_YOUR GOAL_
From the article on the Medal of Honor bill for Jordan Haerter, list every award that Haerter and Yale both received in addition to the Navy Cross.

_SOURCE DOCUMENT_
*** Block opens ***

Congressman Tim Bishop announced on Sunday that he introduced legislation on Thursday to request that fallen Sag Harbor Marine Lance Corporal Jordan Haerter be awarded a posthumous Congressional Medal of Honor. The bill follows a grass roots effort and petition asking that Haerter and Marine Corporal Jonathan Yale (of Burkeville, Virginia) receive the U.S. Military’s highest honor for their heroics and ultimate sacrifice to save fellow soldiers and Iraqi police while defending a checkpoint in Ramadi from a suicide bomber in 2008. Both men have already received the Navy Cross, the military’s second highest honor for valor.
Flanked on either side by Haerter’s parents, Christian Haerter and JoAnn Lyles, and Assemblyman Fred Thiele at the Sag Harbor American Legion’s Chelberg-Battle post, Bishop said that Haerter and Yale are “richly deserving” of the Navy Cross, but he and other supporters of the bill want the young Marines to receive every possible consideration for the Medal of Honor. “This legislation will begin that process,” Bishop explained, noting that, if all goes well, the bill would be reviewed by the House Arms Services Committee, followed by the Pentagon and then finally by President Obama.
Speaking to the assorted community members, including American Legion members, Cub Scouts, local politicians, press and veterans, the Congressman acknowledged that the bill’s outcome is uncertain, but it ensures a fair review for recognition of Haerter and Yale’s “incredible, incredible acts of selflessness and heroism.” Yale’s Representative Robert Hurt of Virginia cosponsored the legislation.
Just 19 years old on April 22, 2008, Haerter made a split-second decision to sacrifice his own safety—and life, ultimately—in order to save the lives of dozens of others. As a suicide bomber with a truck full of explosives sped toward his position, and the Iraqis around him fled, Haerter (and Yale) opened fire, killing the driver and stopping his truck from exploding inside Joint Security Station Nasser, where many more would have been killed. Unfortunately, in doing this, the truck detonated just short of Haerter and Yale, and they were unable to escape the blast.
“In Sag Harbor, we all knew Jordan Haerter, and in our hearts he’s already won the Congressional Medal of Honor,” Thiele said following Bishop’s remarks. “There’s no doubt in my mind that Jordan is deserving of the Medal of Honor,” he said, then, to Haerter’s parents, added, “People haven’t forgotten your son and what he did for this country.”
After some words of thanks from Christian Haerter, who recognized supportive local veterans, Bishop thanked Haerter and Lyles for “raising an extraordinary young man.”
Phil Como, a Seacliff Vietnam veteran and one of the petitioners for Haerter and Yale to receive the Medal of Honor, said there is “a moral imperative” to see that the fallen Marines are recognized for their actions. “These two magnificent Marines in six seconds had to make the decision to save 50 Marines and Iraqi staff,” Como said. “So many lives have been changed because these young men made a decision to follow orders and protect,” he added describing the multitude of people who would have been affected by the deaths of all those Haerter and Yale saved that day.
With this in mind, Como asks the Pentagon, “Are you sure you did the right thing?”
Along with the Navy Cross, both Haerter and Yale were also awarded the Purple Heart, the Combat Action Ribbon, the Iraqi Campaign Medal, the Iraqi Service Medal, the Good Conduct Medal, the National Defense Medal and the Sea Service Deployment Ribbon. In addition, Haerter was posthumously awarded a Southampton Town Police Department badge, a Sag Harbor Police Department Gold badge, and the Suffolk County Medal for Distinguished Military Service.

*** Block closes ***

_RECORDS SUPPLIED_
*** Block opens ***

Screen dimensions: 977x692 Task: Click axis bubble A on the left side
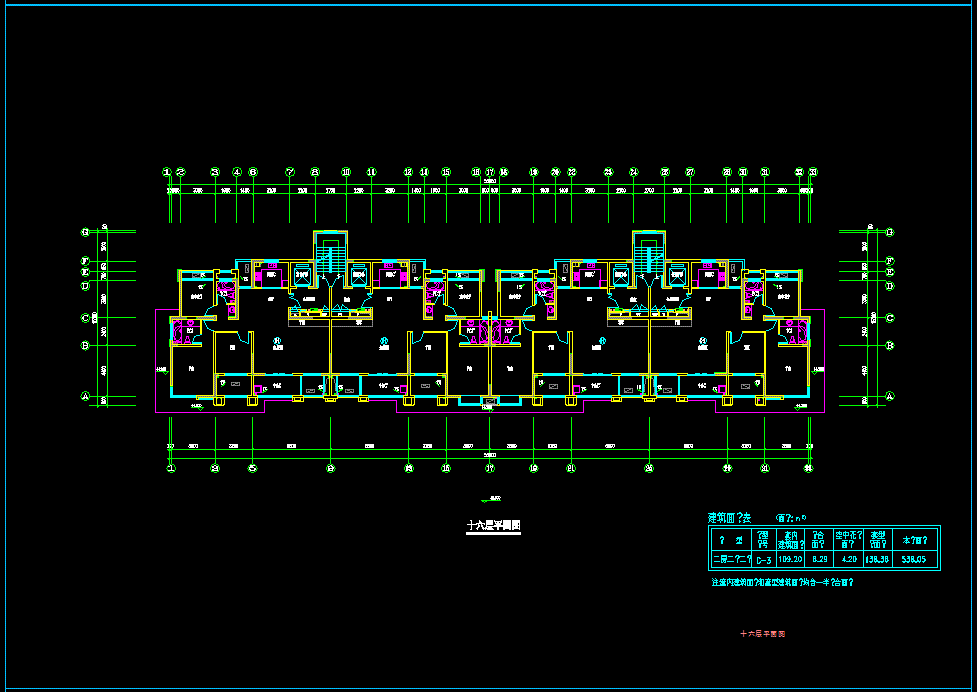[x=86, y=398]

*** Block closes ***
*** Block opens ***

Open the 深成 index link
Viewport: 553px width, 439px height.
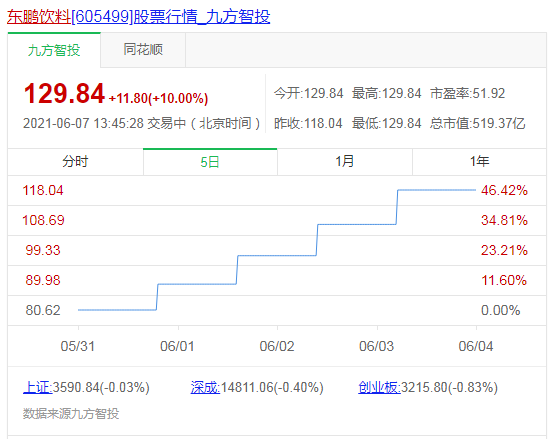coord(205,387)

*** Block closes ***
*** Block opens ***

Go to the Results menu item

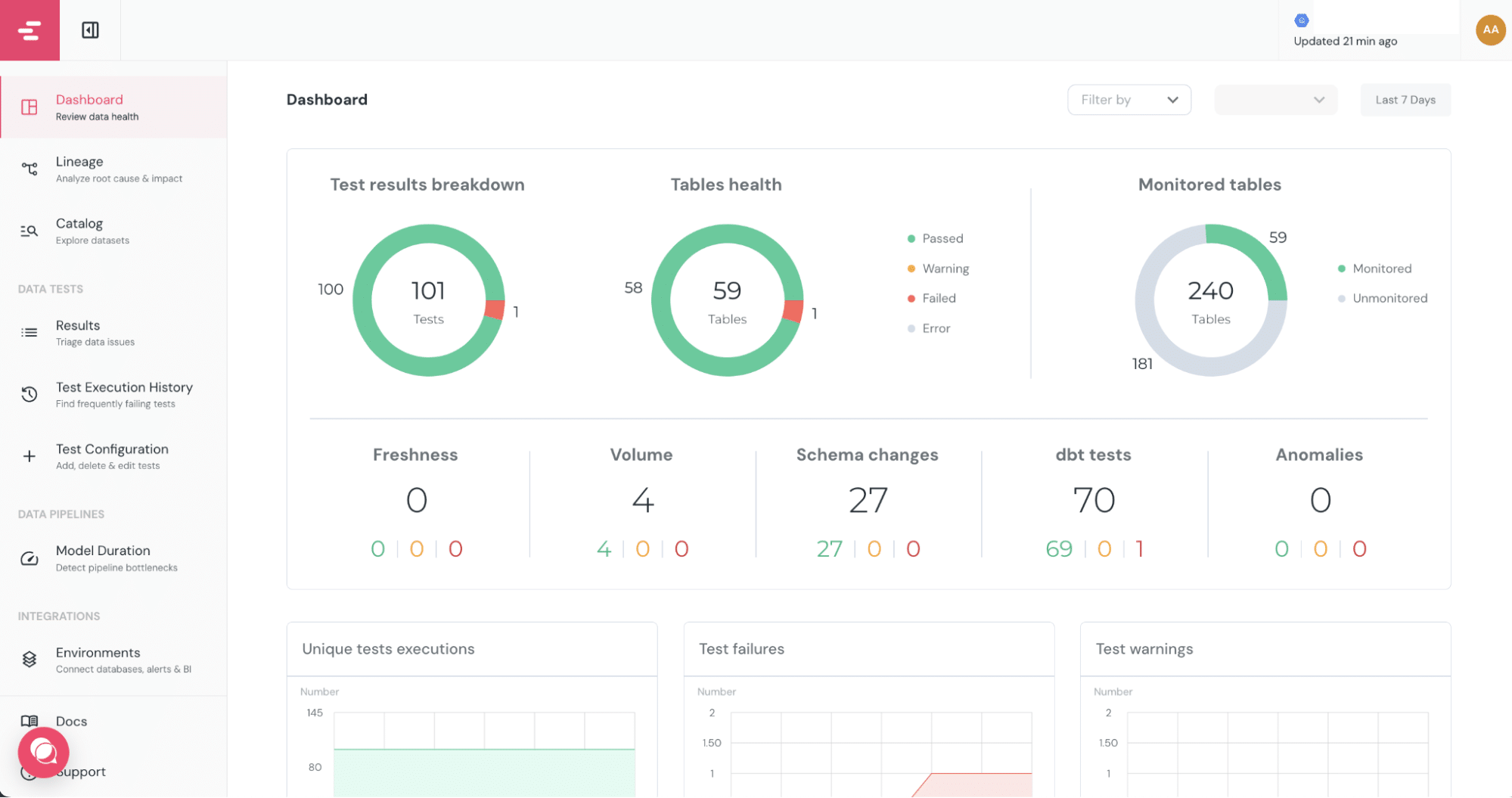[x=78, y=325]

*** Block closes ***

_RESULT_
- Purple Heart
- Combat Action Ribbon
- Iraqi Campaign Medal
- Iraqi Service Medal
- Good Conduct Medal
- National Defense Medal
- Sea Service Deployment Ribbon